Figure 3. Mechanisms and consequences of lipid nephrotoxicity.

The direct effects of dyslipidaemia on decreased kidney function are referred to as ‘lipid nephrotoxicity’, although the role of altered lipid metabolism in the molecular pathophysiology of nephrotic syndrome is not well understood. During dyslipidaemia, triglyceride-rich lipoproteins, such as very low density lipoprotein (VLDL) and intermediate density lipoprotein (IDL) as well as oxidized LDL, are taken up by mesangial cells, leading to the production of cytotoxic agents, cytokines and reactive oxygen species, which further damage the glomerular epithelial and endothelial cells, resulting in sclerosis.

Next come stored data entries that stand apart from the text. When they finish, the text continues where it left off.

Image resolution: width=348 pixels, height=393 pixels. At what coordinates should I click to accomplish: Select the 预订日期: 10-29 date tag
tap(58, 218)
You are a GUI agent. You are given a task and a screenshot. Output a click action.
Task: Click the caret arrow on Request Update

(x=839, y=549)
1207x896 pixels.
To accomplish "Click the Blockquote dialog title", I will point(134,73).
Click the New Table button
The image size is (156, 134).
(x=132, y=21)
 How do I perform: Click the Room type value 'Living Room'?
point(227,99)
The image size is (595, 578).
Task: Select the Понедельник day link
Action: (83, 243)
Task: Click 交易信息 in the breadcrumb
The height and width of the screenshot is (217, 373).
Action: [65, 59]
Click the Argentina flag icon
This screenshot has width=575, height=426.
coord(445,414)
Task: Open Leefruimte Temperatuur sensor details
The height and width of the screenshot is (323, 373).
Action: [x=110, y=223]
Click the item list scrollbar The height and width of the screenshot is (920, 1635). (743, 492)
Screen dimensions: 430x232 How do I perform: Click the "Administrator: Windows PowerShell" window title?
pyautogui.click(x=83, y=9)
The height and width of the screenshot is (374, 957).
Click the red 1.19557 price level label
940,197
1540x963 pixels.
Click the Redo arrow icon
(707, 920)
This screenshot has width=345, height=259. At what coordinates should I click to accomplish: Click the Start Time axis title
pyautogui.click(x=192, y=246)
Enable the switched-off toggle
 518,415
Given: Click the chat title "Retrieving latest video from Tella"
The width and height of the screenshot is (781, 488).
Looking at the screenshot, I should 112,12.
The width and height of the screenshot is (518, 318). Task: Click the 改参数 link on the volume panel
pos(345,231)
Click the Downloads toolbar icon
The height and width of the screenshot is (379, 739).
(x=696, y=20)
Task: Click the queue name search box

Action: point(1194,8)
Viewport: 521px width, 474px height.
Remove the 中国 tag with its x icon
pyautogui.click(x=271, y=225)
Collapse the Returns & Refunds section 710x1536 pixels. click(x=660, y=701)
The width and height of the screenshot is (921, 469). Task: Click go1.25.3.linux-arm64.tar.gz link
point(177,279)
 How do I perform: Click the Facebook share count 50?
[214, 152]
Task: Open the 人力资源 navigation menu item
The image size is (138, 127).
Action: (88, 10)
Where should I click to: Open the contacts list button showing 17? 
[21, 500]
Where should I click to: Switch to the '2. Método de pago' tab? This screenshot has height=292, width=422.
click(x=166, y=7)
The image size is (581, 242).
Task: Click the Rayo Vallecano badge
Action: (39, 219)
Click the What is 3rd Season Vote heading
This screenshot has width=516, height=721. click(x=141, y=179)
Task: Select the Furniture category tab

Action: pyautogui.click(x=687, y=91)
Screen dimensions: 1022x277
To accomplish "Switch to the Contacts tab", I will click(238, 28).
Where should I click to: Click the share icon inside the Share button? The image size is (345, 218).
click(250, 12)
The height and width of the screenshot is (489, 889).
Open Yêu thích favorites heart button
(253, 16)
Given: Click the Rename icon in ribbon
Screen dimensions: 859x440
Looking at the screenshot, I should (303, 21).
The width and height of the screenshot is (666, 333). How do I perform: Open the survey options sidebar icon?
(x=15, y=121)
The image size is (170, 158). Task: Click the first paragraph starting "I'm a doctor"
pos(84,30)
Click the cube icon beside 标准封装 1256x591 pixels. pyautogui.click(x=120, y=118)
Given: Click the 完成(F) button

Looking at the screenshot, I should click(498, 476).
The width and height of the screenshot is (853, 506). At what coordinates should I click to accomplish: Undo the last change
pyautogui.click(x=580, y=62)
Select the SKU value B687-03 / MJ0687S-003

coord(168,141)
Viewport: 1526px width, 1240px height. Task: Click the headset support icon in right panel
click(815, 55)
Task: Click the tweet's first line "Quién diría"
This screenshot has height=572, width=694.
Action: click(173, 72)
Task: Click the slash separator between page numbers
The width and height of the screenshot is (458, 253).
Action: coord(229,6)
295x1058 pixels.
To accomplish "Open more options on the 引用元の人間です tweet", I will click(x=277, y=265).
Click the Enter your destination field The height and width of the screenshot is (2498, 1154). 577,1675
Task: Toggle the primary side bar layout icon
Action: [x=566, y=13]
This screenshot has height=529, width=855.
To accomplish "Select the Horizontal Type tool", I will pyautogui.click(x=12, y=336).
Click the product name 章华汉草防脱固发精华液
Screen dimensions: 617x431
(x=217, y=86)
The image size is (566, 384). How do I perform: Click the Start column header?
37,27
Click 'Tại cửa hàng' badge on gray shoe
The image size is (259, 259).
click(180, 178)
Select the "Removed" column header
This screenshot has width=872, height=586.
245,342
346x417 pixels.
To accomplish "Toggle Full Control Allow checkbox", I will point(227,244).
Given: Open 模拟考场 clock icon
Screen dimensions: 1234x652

Furthermore, levels of free fatty acids are increased in patients with nephrotic syndrome, which have been reported to have toxic effects in the kidney, especially in glomeruli and podocytes, but also in the tubulointerstitium. Free fatty acids bound to albumin cause podocyte damage by enhancing macropinocytosis and activating G protein-coupled receptor (GPCR) signalling, leading to disruption of the podocyte actin cytoskeleton and podocyte morphology. In addition, these albumin bound free fatty acids cause loss of podocyte viability and increased production of several cytokines. Moreover, free cholesterol-mediated injury is another pathway of cellular injury in podocytes, and involves the ATP binding cassette sub family A member 1 (ABCA1) cholesterol transporter. Furthermore, the role of free fatty acids, and saturated fatty acids in particular, is well documented in causing damage to proximal tubule cells and tubulointerstitial injury.